§ **Work instructions**: Reproduce every entry precisely as written.

Records from a data collection:
= = = =
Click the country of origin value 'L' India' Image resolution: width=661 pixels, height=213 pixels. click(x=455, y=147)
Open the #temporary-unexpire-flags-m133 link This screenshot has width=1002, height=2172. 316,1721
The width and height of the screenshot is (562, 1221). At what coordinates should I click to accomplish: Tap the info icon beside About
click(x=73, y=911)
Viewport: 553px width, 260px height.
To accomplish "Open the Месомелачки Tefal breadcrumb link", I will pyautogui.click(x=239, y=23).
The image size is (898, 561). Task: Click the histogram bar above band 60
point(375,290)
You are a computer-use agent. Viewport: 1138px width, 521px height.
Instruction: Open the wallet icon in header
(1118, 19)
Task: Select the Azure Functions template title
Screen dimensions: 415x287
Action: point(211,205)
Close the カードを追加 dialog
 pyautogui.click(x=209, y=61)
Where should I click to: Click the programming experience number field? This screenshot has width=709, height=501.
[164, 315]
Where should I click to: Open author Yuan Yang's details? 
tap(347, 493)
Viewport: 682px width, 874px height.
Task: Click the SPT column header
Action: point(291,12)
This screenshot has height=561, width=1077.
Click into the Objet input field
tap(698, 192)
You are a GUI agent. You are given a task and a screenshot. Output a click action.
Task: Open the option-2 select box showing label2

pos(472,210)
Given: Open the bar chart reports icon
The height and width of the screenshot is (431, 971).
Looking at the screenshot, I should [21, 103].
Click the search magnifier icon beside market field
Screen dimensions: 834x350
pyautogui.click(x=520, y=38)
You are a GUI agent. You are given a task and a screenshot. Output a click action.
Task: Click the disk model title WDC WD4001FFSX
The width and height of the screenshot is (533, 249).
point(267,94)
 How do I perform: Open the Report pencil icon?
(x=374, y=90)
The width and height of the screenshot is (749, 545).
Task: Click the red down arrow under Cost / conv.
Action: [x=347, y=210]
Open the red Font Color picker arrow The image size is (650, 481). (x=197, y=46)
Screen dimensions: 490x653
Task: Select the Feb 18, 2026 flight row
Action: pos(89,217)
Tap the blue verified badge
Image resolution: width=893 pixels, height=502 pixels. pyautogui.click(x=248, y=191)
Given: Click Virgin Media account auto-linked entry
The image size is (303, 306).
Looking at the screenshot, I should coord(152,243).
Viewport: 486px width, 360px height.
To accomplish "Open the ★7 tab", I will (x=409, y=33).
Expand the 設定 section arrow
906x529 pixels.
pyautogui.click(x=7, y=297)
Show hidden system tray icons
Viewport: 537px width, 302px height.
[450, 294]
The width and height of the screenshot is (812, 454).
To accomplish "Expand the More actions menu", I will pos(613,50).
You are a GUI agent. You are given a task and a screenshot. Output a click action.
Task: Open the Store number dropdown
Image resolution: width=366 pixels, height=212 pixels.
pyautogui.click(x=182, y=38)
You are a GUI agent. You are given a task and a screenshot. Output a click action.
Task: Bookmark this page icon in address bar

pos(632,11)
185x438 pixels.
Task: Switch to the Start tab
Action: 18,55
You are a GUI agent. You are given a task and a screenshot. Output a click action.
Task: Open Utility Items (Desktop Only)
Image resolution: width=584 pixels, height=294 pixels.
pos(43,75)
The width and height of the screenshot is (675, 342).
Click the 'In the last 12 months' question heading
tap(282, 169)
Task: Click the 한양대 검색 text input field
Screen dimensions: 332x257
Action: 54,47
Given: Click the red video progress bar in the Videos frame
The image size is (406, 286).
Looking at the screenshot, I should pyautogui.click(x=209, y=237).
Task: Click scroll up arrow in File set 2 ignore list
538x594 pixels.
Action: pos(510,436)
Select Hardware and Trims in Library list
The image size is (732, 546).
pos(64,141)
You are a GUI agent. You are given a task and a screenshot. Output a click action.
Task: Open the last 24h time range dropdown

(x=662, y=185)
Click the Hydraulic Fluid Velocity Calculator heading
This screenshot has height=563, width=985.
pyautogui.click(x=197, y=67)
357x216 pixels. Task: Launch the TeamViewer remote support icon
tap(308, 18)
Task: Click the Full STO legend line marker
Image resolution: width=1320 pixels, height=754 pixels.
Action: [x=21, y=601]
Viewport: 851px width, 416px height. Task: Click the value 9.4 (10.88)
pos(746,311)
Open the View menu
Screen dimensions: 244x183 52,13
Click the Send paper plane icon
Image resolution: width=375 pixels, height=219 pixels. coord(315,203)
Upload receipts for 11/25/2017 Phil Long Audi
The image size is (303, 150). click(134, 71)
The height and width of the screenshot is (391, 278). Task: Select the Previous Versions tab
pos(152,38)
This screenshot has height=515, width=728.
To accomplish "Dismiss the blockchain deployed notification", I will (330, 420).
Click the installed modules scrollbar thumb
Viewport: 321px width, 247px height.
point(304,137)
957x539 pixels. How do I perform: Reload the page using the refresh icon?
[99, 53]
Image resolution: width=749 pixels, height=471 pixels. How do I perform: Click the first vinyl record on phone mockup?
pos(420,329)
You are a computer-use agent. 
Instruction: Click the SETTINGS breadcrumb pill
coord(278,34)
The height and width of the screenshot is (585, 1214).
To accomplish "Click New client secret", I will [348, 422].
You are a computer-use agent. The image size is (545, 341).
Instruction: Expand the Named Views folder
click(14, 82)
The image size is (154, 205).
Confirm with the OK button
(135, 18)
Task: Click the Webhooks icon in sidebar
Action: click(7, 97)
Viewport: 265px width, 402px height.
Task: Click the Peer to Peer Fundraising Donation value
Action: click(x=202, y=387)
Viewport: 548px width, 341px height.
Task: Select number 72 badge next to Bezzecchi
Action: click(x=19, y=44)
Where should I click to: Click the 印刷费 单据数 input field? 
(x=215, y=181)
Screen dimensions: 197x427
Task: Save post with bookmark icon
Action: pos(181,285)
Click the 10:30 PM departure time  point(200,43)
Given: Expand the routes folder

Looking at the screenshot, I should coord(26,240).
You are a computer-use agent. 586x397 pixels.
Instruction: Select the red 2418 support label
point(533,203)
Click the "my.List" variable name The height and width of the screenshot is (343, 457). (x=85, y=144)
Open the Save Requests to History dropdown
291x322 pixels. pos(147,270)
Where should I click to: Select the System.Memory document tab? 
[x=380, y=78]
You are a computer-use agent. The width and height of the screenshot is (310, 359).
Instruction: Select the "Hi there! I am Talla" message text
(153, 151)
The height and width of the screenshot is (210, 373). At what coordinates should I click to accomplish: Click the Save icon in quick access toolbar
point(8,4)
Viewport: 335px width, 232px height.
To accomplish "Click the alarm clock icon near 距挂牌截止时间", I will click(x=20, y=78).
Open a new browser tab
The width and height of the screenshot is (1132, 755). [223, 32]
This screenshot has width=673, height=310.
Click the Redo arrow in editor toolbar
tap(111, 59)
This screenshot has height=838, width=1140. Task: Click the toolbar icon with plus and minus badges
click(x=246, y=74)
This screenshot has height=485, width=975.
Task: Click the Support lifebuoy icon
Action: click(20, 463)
= = = =
§ **Result of the exercise**:
Click the country of origin value 'L' India' Image resolution: width=661 pixels, height=213 pixels. click(x=455, y=147)
Open the #temporary-unexpire-flags-m133 link This screenshot has width=1002, height=2172. 316,1721
The width and height of the screenshot is (562, 1221). At what coordinates should I click to accomplish: Tap the info icon beside About
click(x=73, y=911)
Viewport: 553px width, 260px height.
To accomplish "Open the Месомелачки Tefal breadcrumb link", I will pyautogui.click(x=239, y=23).
The image size is (898, 561). Task: Click the histogram bar above band 60
point(375,290)
You are a computer-use agent. Viewport: 1138px width, 521px height.
Instruction: Open the wallet icon in header
(1118, 19)
Task: Select the Azure Functions template title
Screen dimensions: 415x287
Action: point(211,205)
Close the カードを追加 dialog
 pyautogui.click(x=209, y=61)
Where should I click to: Click the programming experience number field? This screenshot has width=709, height=501.
[164, 315]
Where should I click to: Open author Yuan Yang's details? 
tap(347, 493)
Viewport: 682px width, 874px height.
Task: Click the SPT column header
Action: point(291,12)
This screenshot has height=561, width=1077.
Click into the Objet input field
tap(698, 192)
You are a GUI agent. You are given a task and a screenshot. Output a click action.
Task: Open the option-2 select box showing label2

pos(472,210)
Given: Open the bar chart reports icon
The height and width of the screenshot is (431, 971).
Looking at the screenshot, I should [21, 103].
Click the search magnifier icon beside market field
Screen dimensions: 834x350
pyautogui.click(x=520, y=38)
You are a GUI agent. You are given a task and a screenshot. Output a click action.
Task: Click the disk model title WDC WD4001FFSX
The width and height of the screenshot is (533, 249).
point(267,94)
 How do I perform: Open the Report pencil icon?
(x=374, y=90)
The width and height of the screenshot is (749, 545).
Task: Click the red down arrow under Cost / conv.
Action: [x=347, y=210]
Open the red Font Color picker arrow The image size is (650, 481). (x=197, y=46)
Screen dimensions: 490x653
Task: Select the Feb 18, 2026 flight row
Action: pos(89,217)
Tap the blue verified badge
Image resolution: width=893 pixels, height=502 pixels. pyautogui.click(x=248, y=191)
Given: Click Virgin Media account auto-linked entry
The image size is (303, 306).
Looking at the screenshot, I should coord(152,243).
Viewport: 486px width, 360px height.
To accomplish "Open the ★7 tab", I will (x=409, y=33).
Expand the 設定 section arrow
906x529 pixels.
pyautogui.click(x=7, y=297)
Show hidden system tray icons
Viewport: 537px width, 302px height.
[450, 294]
The width and height of the screenshot is (812, 454).
To accomplish "Expand the More actions menu", I will pos(613,50).
You are a GUI agent. You are given a task and a screenshot. Output a click action.
Task: Open the Store number dropdown
Image resolution: width=366 pixels, height=212 pixels.
pyautogui.click(x=182, y=38)
You are a GUI agent. You are given a task and a screenshot. Output a click action.
Task: Bookmark this page icon in address bar

pos(632,11)
185x438 pixels.
Task: Switch to the Start tab
Action: 18,55
You are a GUI agent. You are given a task and a screenshot. Output a click action.
Task: Open Utility Items (Desktop Only)
Image resolution: width=584 pixels, height=294 pixels.
pos(43,75)
The width and height of the screenshot is (675, 342).
Click the 'In the last 12 months' question heading
tap(282, 169)
Task: Click the 한양대 검색 text input field
Screen dimensions: 332x257
Action: 54,47
Given: Click the red video progress bar in the Videos frame
The image size is (406, 286).
Looking at the screenshot, I should pyautogui.click(x=209, y=237).
Task: Click scroll up arrow in File set 2 ignore list
538x594 pixels.
Action: pos(510,436)
Select Hardware and Trims in Library list
The image size is (732, 546).
pos(64,141)
You are a GUI agent. You are given a task and a screenshot. Output a click action.
Task: Open the last 24h time range dropdown

(x=662, y=185)
Click the Hydraulic Fluid Velocity Calculator heading
This screenshot has height=563, width=985.
pyautogui.click(x=197, y=67)
357x216 pixels. Task: Launch the TeamViewer remote support icon
tap(308, 18)
Task: Click the Full STO legend line marker
Image resolution: width=1320 pixels, height=754 pixels.
Action: [x=21, y=601]
Viewport: 851px width, 416px height. Task: Click the value 9.4 (10.88)
pos(746,311)
Open the View menu
Screen dimensions: 244x183 52,13
Click the Send paper plane icon
Image resolution: width=375 pixels, height=219 pixels. coord(315,203)
Upload receipts for 11/25/2017 Phil Long Audi
The image size is (303, 150). click(134, 71)
The height and width of the screenshot is (391, 278). Task: Select the Previous Versions tab
pos(152,38)
This screenshot has height=515, width=728.
To accomplish "Dismiss the blockchain deployed notification", I will (330, 420).
Click the installed modules scrollbar thumb
Viewport: 321px width, 247px height.
point(304,137)
957x539 pixels. How do I perform: Reload the page using the refresh icon?
[99, 53]
Image resolution: width=749 pixels, height=471 pixels. How do I perform: Click the first vinyl record on phone mockup?
pos(420,329)
You are a computer-use agent. 
Instruction: Click the SETTINGS breadcrumb pill
coord(278,34)
The height and width of the screenshot is (585, 1214).
To accomplish "Click New client secret", I will [348, 422].
You are a computer-use agent. The image size is (545, 341).
Instruction: Expand the Named Views folder
click(14, 82)
The image size is (154, 205).
Confirm with the OK button
(135, 18)
Task: Click the Webhooks icon in sidebar
Action: click(7, 97)
Viewport: 265px width, 402px height.
Task: Click the Peer to Peer Fundraising Donation value
Action: click(x=202, y=387)
Viewport: 548px width, 341px height.
Task: Select number 72 badge next to Bezzecchi
Action: click(x=19, y=44)
Where should I click to: Click the 印刷费 单据数 input field? 
(x=215, y=181)
Screen dimensions: 197x427
Task: Save post with bookmark icon
Action: pos(181,285)
Click the 10:30 PM departure time  point(200,43)
Given: Expand the routes folder

Looking at the screenshot, I should coord(26,240).
You are a computer-use agent. 586x397 pixels.
Instruction: Select the red 2418 support label
point(533,203)
Click the "my.List" variable name The height and width of the screenshot is (343, 457). (x=85, y=144)
Open the Save Requests to History dropdown
291x322 pixels. pos(147,270)
Where should I click to: Select the System.Memory document tab? 
[x=380, y=78]
You are a computer-use agent. The width and height of the screenshot is (310, 359).
Instruction: Select the "Hi there! I am Talla" message text
(153, 151)
The height and width of the screenshot is (210, 373). At what coordinates should I click to accomplish: Click the Save icon in quick access toolbar
point(8,4)
Viewport: 335px width, 232px height.
To accomplish "Click the alarm clock icon near 距挂牌截止时间", I will click(x=20, y=78).
Open a new browser tab
The width and height of the screenshot is (1132, 755). [223, 32]
This screenshot has width=673, height=310.
Click the Redo arrow in editor toolbar
tap(111, 59)
This screenshot has height=838, width=1140. Task: Click the toolbar icon with plus and minus badges
click(x=246, y=74)
This screenshot has height=485, width=975.
Task: Click the Support lifebuoy icon
Action: click(20, 463)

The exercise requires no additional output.